Tax season is just around the corner and we want you to keep more of your hard-earned money in your pocket.
Here are our 10 most ignored tax deductions. If a deduction is legitimate and you have the documentation to prove it, take it.
- State sales taxes
IRS has tables for residents of states with sales taxes showing how much they can deduct. Use this IRS tool to calculate your Sales Tax Deduction.
- Reinvested dividends
If you have mutual fund dividends automatically invested in extra shares, this will reduce the amount of taxable capital gain (or increases the tax-saving loss) when you sell your shares. Ask your Tax professional or CPA if you qualify for this deduction.
- Charitable donations
Did you drive your car for your company’s charity event in 2017? Then you qualify to deduct 14 cents per mile. Did you feed the homeless with your family? You can deduct the food expenses and miles.
- Interest on student loans paid by Mom and Dad
If Mom and Dad pay back their child’s student loan, the IRS considers it as though the parents handed the money to their child, who then paid the loan. So, as long as the child is not claimed as a dependent; he or she can qualify to deduct up to $2,500 of student loan interest paid by his/her parents.
- Moving expense to take first job
Moved more than 50 miles? You qualify to deduct 23 cents per mile of the cost of getting yourself and your household goods to the new location, (plus parking fees and tolls) for driving your own vehicle.
- Child and Dependent Care Tax Credit
The law allows you to run up to $5,000 of such expenses through a tax-favored reimbursement account at work. However, up to $6,000 can qualify for this credit.
- Earned Income Tax Credit (EITC)
According to the IRS, 25% of taxpayers who are eligible for the Earned Income Tax Credit fail to claim it.
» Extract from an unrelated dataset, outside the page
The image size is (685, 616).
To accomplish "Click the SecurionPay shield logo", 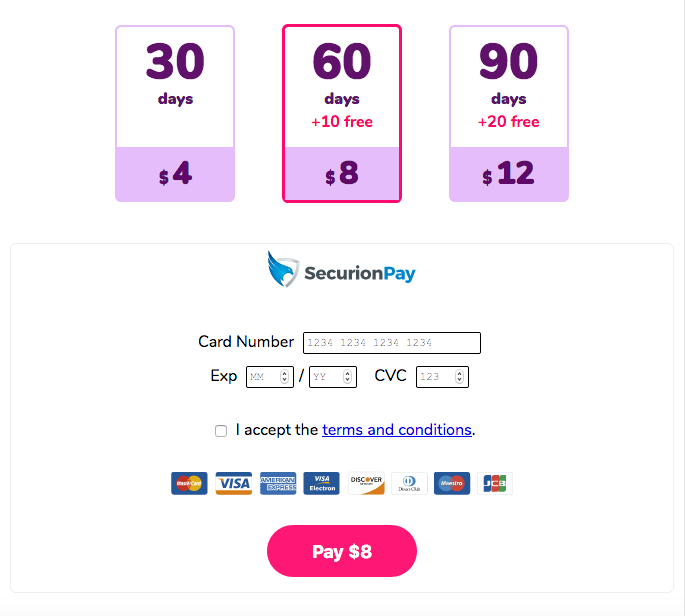I will point(283,269).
Did you lose your job? Took a pay cut? Or worked fewer hours last year? You may qualify for this credit even if you are not a low-to-moderate income workers.
If you were eligible to claim the credit in the past but didn’t, you can file anytime during the year to claim an EITC refund for up to three previous tax years.
- State tax you paid last spring
Did you owe money after your filled your 2016 tax returns in 2017? Then (assuming that you paid it), include the amount you paid last spring with your state tax itemized deduction on your 2017 return.
- Refinancing mortgage points
You can deduct 1/30th of the points a year if it’s a 30-year mortgage—that’s $33 a year for each $1,000 of points you paid.
- Jury pay paid to employer
If you gave the money you received from attending or performing your civic duty to your employer, you have a right to deduct the amount so you aren’t taxed on money that simply passes through your hands.
Take advantage of all this tax deductions and credits. More importantly, hire an experienced and professional Tax Preparer, Enrolled Agent or CPA to help ensure you don’t miss any of the deductions or credits you deserve, so you get your biggest refund, guaranteed.